__PROBLEM DESCRIPTION__.
Could you repeat the records below exactly, without the pictures?

== RECORD SET ==

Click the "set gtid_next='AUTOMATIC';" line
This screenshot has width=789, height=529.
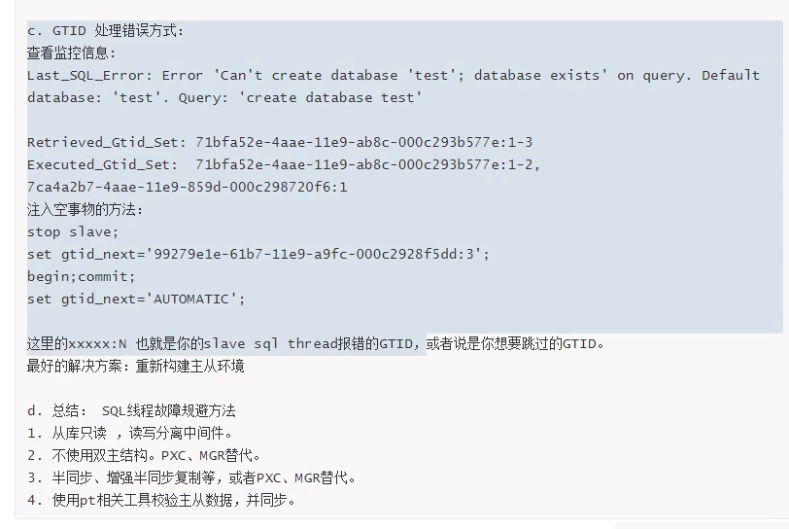pos(136,299)
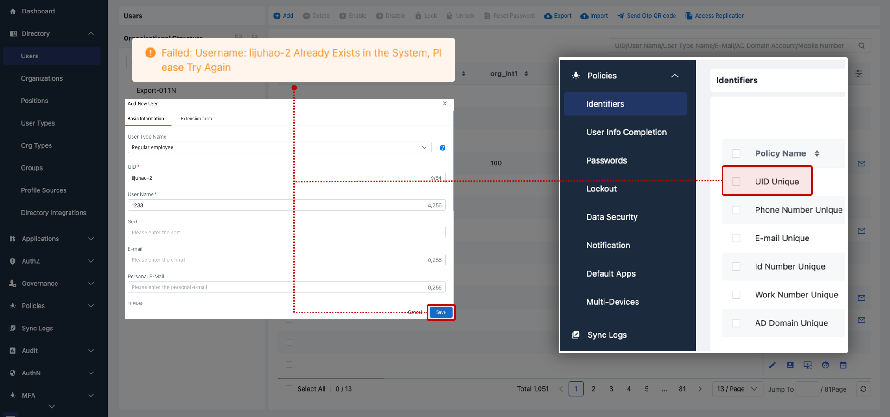Click the Import cloud icon
The width and height of the screenshot is (890, 417).
tap(585, 16)
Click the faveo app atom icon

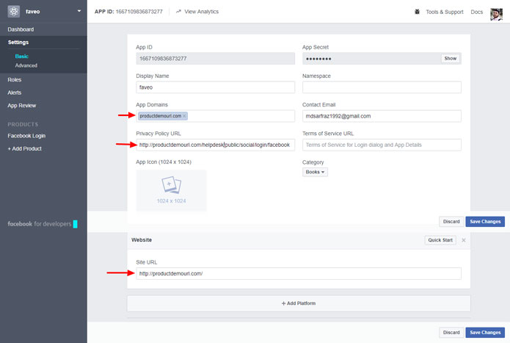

===

__EXERCISE ANSWER__.
Click the "set gtid_next='AUTOMATIC';" line
This screenshot has width=789, height=529.
pos(136,299)
Click the Import cloud icon
The width and height of the screenshot is (890, 417).
tap(585, 16)
Click the faveo app atom icon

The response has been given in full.